[Begin RECORDS PROVIDED]
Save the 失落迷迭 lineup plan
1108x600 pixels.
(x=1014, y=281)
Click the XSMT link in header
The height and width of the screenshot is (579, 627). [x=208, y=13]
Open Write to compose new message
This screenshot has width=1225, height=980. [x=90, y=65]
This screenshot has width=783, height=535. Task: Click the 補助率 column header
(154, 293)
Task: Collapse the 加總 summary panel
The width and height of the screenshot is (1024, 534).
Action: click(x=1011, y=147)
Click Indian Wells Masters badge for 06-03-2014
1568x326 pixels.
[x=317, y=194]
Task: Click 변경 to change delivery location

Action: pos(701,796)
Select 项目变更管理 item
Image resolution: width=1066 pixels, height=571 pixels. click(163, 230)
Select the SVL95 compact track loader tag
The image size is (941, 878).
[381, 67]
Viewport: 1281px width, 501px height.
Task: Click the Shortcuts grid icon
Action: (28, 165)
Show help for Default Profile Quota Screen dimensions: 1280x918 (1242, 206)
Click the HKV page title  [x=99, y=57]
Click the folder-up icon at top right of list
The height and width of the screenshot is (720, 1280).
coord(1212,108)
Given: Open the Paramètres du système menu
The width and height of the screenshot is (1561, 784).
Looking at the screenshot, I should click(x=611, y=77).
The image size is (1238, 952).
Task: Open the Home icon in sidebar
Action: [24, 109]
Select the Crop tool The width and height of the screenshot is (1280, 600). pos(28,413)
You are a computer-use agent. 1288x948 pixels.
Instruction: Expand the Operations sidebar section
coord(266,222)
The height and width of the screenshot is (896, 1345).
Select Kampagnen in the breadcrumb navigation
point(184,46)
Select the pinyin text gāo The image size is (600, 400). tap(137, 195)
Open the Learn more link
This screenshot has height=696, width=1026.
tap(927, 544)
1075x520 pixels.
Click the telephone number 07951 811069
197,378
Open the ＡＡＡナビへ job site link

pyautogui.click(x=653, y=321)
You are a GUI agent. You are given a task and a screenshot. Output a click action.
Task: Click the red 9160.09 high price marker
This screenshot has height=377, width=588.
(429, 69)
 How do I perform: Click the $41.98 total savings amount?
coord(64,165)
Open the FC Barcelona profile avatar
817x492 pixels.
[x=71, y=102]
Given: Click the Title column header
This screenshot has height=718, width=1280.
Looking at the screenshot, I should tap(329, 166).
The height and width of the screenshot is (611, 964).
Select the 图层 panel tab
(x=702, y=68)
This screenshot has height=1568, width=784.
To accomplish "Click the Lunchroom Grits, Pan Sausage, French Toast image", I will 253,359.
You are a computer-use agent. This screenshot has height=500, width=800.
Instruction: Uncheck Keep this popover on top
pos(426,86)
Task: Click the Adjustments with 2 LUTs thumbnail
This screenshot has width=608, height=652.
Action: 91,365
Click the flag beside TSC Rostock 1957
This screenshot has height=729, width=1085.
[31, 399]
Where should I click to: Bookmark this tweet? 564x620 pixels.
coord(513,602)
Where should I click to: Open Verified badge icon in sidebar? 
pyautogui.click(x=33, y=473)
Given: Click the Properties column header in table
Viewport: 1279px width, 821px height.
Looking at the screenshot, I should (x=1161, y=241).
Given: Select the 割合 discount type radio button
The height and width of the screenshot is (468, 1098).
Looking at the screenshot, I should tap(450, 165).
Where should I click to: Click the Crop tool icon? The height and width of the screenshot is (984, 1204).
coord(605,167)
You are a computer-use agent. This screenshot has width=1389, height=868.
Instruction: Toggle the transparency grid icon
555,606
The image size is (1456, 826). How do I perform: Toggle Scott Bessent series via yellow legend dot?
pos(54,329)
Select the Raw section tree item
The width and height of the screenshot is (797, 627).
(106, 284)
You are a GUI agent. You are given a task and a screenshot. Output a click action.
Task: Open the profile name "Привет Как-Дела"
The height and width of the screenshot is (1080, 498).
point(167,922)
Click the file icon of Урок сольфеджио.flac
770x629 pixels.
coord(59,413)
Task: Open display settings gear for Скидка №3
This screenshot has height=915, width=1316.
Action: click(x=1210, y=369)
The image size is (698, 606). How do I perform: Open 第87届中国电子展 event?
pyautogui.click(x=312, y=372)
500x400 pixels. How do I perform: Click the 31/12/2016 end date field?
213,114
[End RECORDS PROVIDED]
*WRITTEN PROBLEM*: How many of the lines above contain the word "panel"? Reply with the number alone.

*FINAL RESULT*: 2